Last week, Jess Phillips withdrew from the race for the new Labour leader, but she left behind a number of other women in the running, including Lisa Nandy, Emily Thornberry, and Rebecca Long-Bailey. The only man in the running is Keir Starmer, who appears to be cut from the Blair line of Labour leaders – snappy suit, a little charm, a few good looks. It remains to be seen who will win, although my money is on a two-horse race between Long-Bailey (a close ally of Corbyn, which I personally count in her favour, but I think it may be to her detriment among party members) and Starmer, an ex-lawyer.
I would love for the new leader to be a woman. For one thing, it’s just about time. We’ve had two female Prime Ministers, although they were both Tories, and there have been female leaders of almost every other major party – the Lib Dems, the SNP, the Green Party. Gosh, even the Scottish Conservatives had Ruth Davidson for a time. Labour is lacking in this area, and it shows.
Ten years of Tory austerity have hit women disproportionately, and especially those who are further marginalised by race, disability, or sexuality, for example. Tory cuts to children’s funding, for example the loss of so many Sure Start centres, the reduction of child benefit for a third child or more, the rise of zero-hours contracts – all of these things have hit women the hardest. For Labour to raise up one of these voices would mean a lot to female voters looking for someone who understand their struggles.
Labour currently has more female MPs than male ones, which is excellent news. Labour was built on the backs of working-class women fighting for and alongside the men, whether in trade unions, in the struggle for equal pay, or more recently in the fight against austerity. That’s without mentioning the unpaid labour that women have done at home and behind the scenes for centuries. We have had an excellent deputy leader in the shape of Diane Abbott, a woman who has been subjected to the most disgusting racism and sexism, but who has been a huge advocate of women’s rights for years. We on the left should hold ourselves to higher standards, and a female leader would be a step in that direction.
My MP was Angela Smith, who left the Labour party to join Change UK and who has now lost her seat. The local Labour Party decided that a woman should follow her, and indeed put three candidates forward for selection. Sadly, Francyne Johnson did not win in the 2019 election. Miriam Cates – the woman made notorious just a week after the election for profiting off the existence of food banks – won. She may be female, but I’m not a fan. She is extremely privileged and has no idea about the lives of many of her constituents, living in the ex-mining villages that Thatcher’s government destroyed in the 80s. To represent us, you have to do more than pay lip service to our gender.
Theresa May and her predecessor Margaret Thatcher have hardly been good examples of women in leadership – although that is down to their politics and not because they are women. Neither of them had many close female allies while in power, something which does lend credence to the suggestion that they pulled up the ladder behind them instead of helping to break down the glass ceiling. May will probably be remembered as having “failed” at Brexit but for me she was guilty of putting her name behind the “Go home” vans, an act that saw a rise in racist incidents towards people of colour in Britain. Hardly the kind of person we want in power, female or not.
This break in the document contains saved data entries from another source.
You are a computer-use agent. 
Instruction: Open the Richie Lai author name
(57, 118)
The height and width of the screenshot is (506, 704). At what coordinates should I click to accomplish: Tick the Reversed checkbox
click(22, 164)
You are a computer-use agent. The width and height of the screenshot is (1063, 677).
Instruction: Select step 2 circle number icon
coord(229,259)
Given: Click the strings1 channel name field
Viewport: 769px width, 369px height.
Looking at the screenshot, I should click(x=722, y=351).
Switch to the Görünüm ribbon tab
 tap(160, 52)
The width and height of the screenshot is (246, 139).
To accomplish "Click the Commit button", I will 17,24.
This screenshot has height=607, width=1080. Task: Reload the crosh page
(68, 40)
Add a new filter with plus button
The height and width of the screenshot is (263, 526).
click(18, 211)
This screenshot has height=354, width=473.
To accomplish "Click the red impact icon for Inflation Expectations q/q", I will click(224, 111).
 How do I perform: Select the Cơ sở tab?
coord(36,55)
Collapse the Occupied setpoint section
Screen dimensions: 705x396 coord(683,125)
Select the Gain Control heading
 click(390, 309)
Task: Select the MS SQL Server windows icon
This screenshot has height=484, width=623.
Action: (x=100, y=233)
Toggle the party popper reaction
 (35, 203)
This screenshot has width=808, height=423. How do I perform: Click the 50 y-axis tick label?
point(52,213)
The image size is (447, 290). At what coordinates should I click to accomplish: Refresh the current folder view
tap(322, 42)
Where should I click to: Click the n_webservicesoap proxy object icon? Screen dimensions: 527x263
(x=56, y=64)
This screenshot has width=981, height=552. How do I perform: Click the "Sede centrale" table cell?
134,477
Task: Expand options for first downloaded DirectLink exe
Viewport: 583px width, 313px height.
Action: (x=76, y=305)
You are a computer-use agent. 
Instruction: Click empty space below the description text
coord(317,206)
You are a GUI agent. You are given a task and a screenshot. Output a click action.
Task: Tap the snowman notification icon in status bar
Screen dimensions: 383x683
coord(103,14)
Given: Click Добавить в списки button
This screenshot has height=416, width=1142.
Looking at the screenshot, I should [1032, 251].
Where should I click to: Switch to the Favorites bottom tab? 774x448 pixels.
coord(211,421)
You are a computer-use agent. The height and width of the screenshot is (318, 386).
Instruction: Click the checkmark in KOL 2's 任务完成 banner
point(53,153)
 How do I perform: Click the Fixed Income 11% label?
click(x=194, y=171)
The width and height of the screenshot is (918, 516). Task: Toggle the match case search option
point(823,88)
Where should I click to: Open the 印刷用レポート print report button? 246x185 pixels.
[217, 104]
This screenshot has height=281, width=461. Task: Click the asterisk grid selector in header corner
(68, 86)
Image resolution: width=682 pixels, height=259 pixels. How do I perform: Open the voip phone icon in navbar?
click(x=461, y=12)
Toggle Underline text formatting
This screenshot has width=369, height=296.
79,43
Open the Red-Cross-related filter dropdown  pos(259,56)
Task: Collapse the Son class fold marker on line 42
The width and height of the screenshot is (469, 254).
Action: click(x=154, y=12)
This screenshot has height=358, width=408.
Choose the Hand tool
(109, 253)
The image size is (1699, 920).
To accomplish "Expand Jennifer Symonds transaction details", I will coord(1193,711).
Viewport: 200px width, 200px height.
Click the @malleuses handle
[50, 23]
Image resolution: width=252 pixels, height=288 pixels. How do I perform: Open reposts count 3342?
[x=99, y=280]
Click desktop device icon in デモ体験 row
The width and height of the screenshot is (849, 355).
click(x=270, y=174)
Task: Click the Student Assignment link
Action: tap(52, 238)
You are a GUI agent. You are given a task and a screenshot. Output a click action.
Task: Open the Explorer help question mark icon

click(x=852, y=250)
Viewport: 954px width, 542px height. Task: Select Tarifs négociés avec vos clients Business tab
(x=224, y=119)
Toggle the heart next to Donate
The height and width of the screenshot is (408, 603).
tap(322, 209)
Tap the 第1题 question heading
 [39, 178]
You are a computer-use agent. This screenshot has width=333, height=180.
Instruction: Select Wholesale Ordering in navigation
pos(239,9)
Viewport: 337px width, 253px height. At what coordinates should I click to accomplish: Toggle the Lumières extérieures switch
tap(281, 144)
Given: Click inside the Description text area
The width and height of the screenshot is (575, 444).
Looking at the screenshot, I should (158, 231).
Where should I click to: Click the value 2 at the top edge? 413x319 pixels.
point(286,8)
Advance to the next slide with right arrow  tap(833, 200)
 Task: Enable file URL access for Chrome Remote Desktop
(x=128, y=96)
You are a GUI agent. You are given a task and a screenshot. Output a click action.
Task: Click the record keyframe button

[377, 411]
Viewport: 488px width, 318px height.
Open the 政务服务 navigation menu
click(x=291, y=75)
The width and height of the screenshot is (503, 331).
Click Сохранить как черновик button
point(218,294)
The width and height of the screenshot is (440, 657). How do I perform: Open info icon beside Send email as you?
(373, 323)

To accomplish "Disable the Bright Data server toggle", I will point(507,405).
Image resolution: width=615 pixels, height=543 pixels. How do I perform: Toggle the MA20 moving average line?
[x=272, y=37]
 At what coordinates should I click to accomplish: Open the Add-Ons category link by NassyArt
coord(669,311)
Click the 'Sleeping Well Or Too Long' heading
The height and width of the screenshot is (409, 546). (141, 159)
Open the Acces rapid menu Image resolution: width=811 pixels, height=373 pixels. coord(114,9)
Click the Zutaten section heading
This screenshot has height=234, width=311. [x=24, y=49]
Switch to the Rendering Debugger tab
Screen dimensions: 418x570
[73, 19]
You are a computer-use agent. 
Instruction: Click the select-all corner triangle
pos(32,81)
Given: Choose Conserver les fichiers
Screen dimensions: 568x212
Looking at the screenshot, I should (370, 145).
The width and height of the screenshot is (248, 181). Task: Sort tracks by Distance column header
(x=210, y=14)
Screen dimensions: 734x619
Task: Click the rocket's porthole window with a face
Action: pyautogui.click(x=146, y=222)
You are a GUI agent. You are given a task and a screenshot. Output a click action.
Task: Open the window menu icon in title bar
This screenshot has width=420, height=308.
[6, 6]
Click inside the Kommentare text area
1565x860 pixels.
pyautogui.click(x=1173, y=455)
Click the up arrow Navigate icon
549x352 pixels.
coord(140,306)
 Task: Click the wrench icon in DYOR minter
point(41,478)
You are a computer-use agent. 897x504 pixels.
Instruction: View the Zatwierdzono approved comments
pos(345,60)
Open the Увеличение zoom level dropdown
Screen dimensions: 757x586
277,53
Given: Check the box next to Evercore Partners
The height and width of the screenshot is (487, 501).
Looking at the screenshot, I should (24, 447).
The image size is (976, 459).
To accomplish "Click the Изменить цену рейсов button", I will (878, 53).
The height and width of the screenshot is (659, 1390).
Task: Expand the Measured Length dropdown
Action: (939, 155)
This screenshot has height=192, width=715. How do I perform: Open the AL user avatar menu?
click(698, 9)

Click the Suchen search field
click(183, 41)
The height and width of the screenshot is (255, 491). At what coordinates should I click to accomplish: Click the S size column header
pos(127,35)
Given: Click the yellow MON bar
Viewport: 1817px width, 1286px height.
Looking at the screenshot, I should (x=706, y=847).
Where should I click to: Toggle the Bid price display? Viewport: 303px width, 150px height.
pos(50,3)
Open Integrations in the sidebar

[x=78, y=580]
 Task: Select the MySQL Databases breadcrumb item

Finally, in the wake of the terrible Labour defeats the party must look at itself closely to consider why. Corbyn’s critics have argued that he should have stepped down immediately following the election, but he has said he will stay until a new leader is elected. I think this is a wise move, hopefully avoiding a total power vacuum into which the wrong person will be sucked. Corbyn’s failings are there, but the rise of young voters and young members and the whole Corbynista movement can’t be dismissed entirely. I hope that a young woman steps up to be leader, a woman who those of us in our twenties and thirties can get behind, can believe that she stands for us. I don’t want, as has been suggested, Starmer to stand aside – I want there to be a fair fight, but I want a woman to win.